Manager Mark Sarratt figures he brings in 20 to 25 new workers each week to replace those leaving. Over a year, that works out to more than 1,000 jobs, half the plant’s payroll.

About 80 percent of the plant’s employees are Hispanic. Sarratt said Tyson recruits legal Hispanic workers in the Southwest, but not outside the country.

When immigration agents scoured the plant’s payroll in 1999, nearly 200 workers quit rather than explain inconsistencies in their documentation. But the enforcement stirred up such an outcry — led by the Republican governor — that no further sweeps have been conducted.

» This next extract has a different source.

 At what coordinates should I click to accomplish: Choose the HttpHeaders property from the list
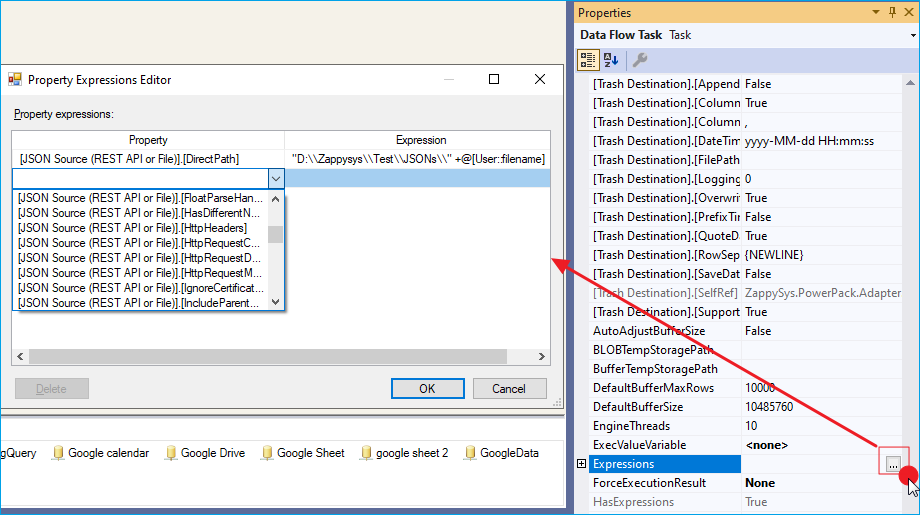pos(140,228)

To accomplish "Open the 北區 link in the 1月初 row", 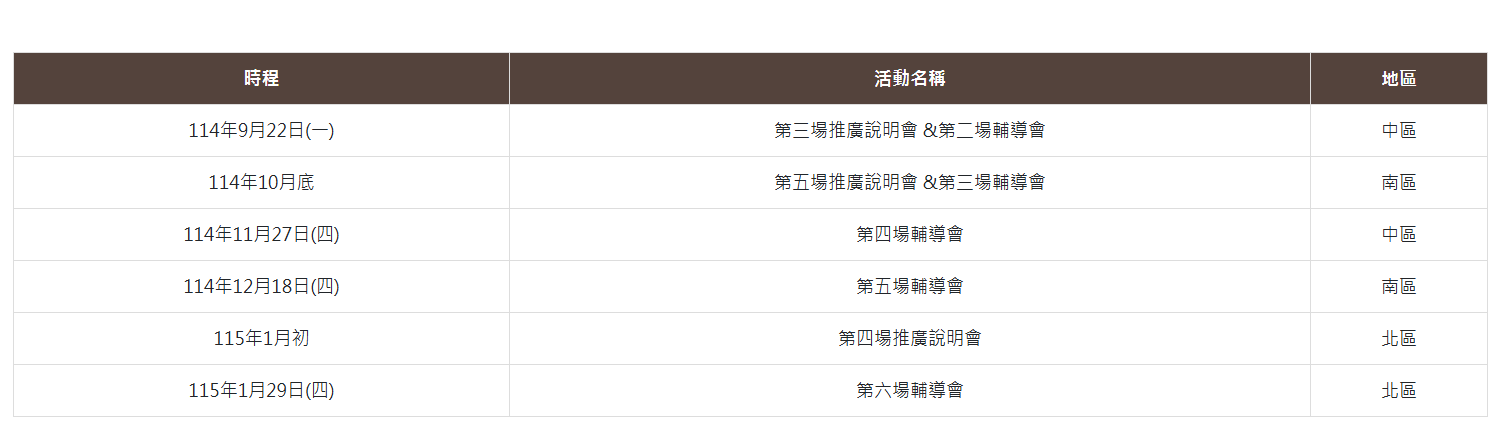I will pos(1398,338).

As Hispanics poured in, Lexington’s population of non-Hispanics dropped from 6,300 to 4,900 during the last decade.

Most left for Omaha, Lincoln, or spur towns to the east or west along Interstate 80. Others moved nine miles south to Johnson Lake, once a tiny haven for summer cottages, now a burgeoning suburb.

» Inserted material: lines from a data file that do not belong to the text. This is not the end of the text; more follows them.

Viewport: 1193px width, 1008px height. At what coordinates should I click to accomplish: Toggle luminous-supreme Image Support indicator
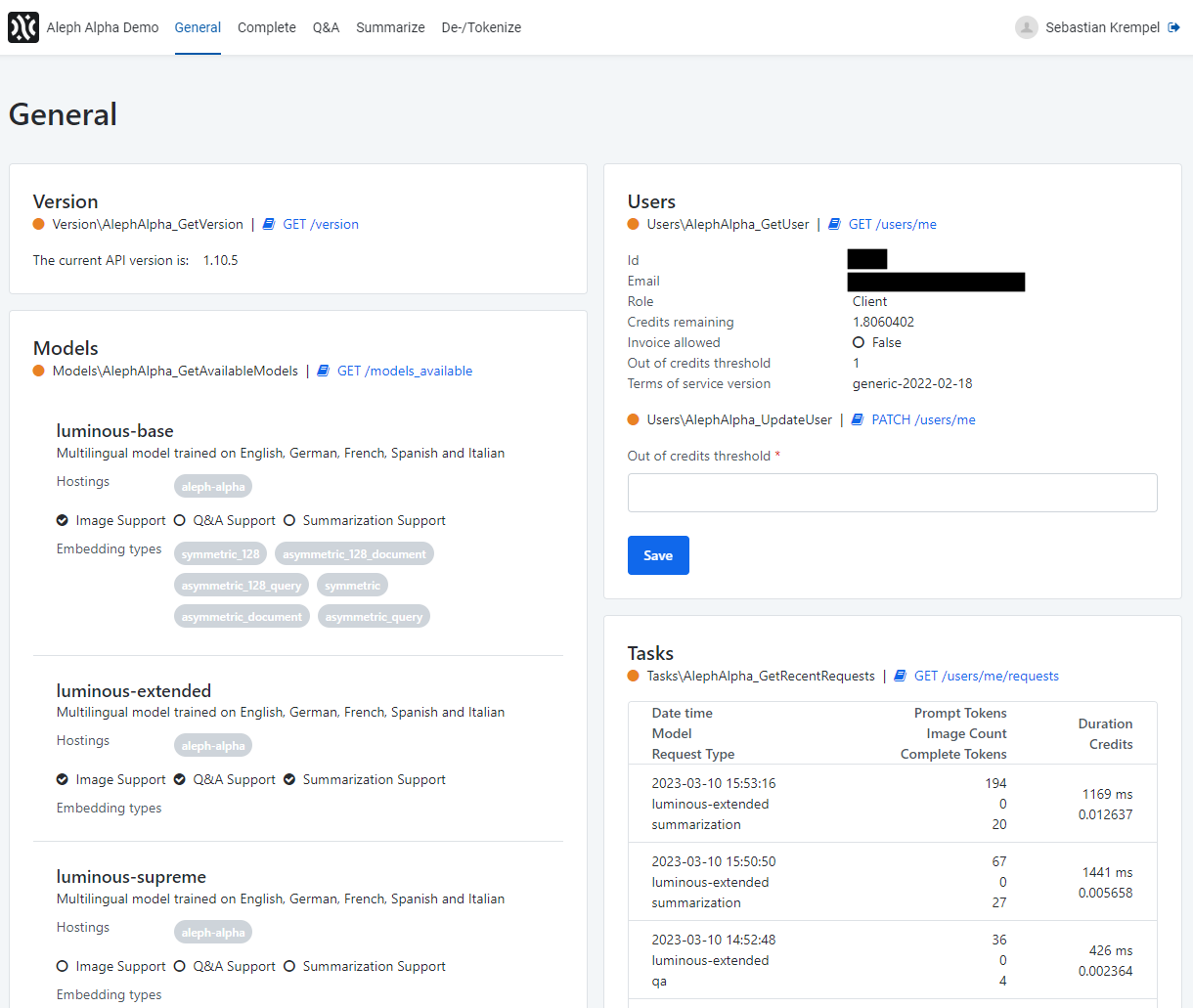tap(63, 966)
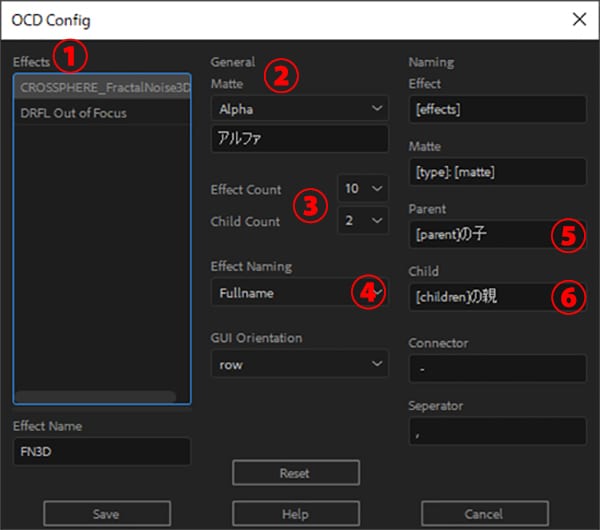Click the Connector input field
This screenshot has height=530, width=600.
[x=497, y=369]
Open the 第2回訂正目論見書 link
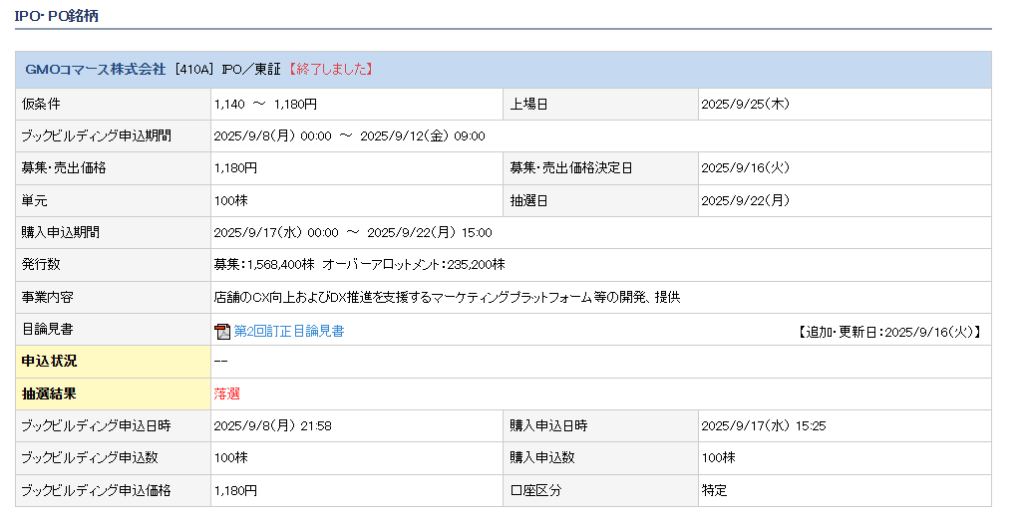The height and width of the screenshot is (523, 1024). point(289,331)
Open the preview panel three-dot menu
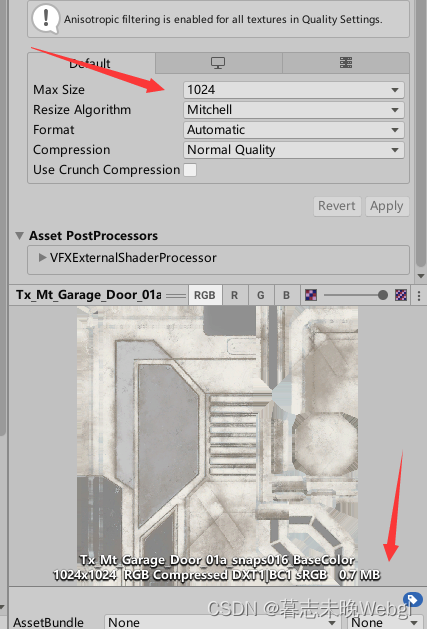 [x=419, y=296]
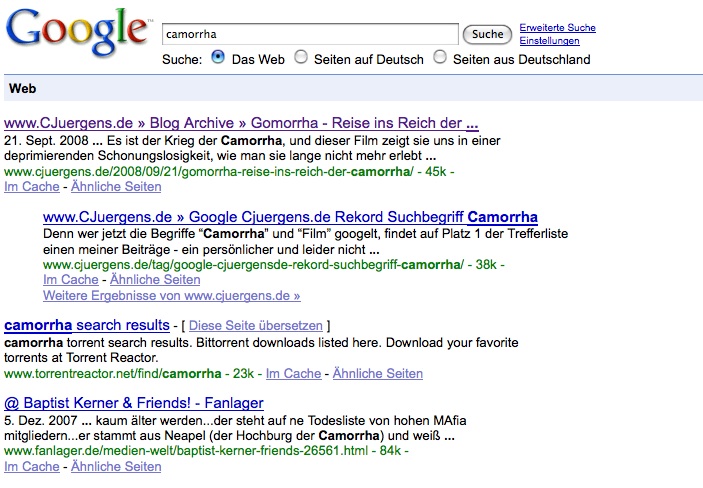Open Im Cache under Rekord Suchbegriff result

pos(70,279)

“I can remember when every house on the street was for sale except ours and our neighbor’s,” said Barry McFarland, 29.

McFarland returned to his hometown after college to “prove the people here are just as good as everybody else.” Within four years, he was principal of Morton Elementary School, where last year 336 of 370 students were Hispanic.

The district preschool, in offices attached to the Tyson plant, has 140 children and is planning to add another classroom to accommodate long waiting list.

The huge influx of Mexican, Guatemalan and Salvadoran children strains a district where only three teachers speak fluent Spanish. Thirty teaching assistants translate in the classrooms and at parent meetings.

Schools are packed, yet voters rejected tax levies to raise $10 million for expansion projects last year. Lexington is suing the state, claiming education funds don’t cover the costs of educating Spanish speakers.

Nebraska law permits school choice, so parents can move their children to another district without paying.

Marvin Peterson, a senior manager at the Tyson plant, pulled his 16-year-old son out last year. The young man aspires to be a college wrestler, and Peterson said changing demographics have taken a toll on the athletic department and the daily classroom pace at Lexington. So the boy drives 40 miles down the interstate to another district each day.

“I want to support Lexington. I live in Lexington. I’m a big Lexington supporter. But I’m also a parent . . . and I have to do what’s best for my kids, in my mind,” Peterson said.

{Snip}

Friction

Deanna Goodmundson, 64, is a self-described “adventuress” who lived in Honduras for five years. She learned Spanish there, a skill that comes in handy in her current job running the local homeless shelter and soup kitchen. But it is tiring her out.

“For people who still live in Lexington, it gets like it’s not their country anymore. . . It’s like a constant battle, and I think the Hispanics are winning,” Goodmundson said.

In a bunk in the next room, Francisco Martinez, 39, read the New Testament in Spanish, a bandage from a tuberculosis test that came back positive stuck to his arm.

In broken English, he said he wanted to make $3,000 at the meatpacking plant, then go back to his six children in Mexico. He claimed to be in the country legally, then asked if the reporter was a cop.

At least a quarter of the patients at Tri-County Hospital in Lexington don’t pay, and Medicaid has to step in to reimburse part of the costs, said administrator Calvin Hiner. That is eight times higher than the Medicaid rate of similar hospitals in Nebraska, he said.

One especially dismaying adjustment for Lexington is sports. The high school football and basketball teams, once competitive, are now perennial losers.

Exploding enrollment pushed the teams up to a tougher division, but most of the new kids don’t play anything but soccer. Playing for the “Minuteman” has limited appeal, considering volunteers of the same name now patrol the Mexican border for illegal aliens.

Things may be changing slowly. In September, the football team finally broke an 18-game losing streak.

Longtime fan Pam Samway cheered for the boys and said she isn’t concerned to see so few immigrants in the stands or on the field.

“We’ll acclimate ‘em to it,” she said. “This is America. They’re just new.”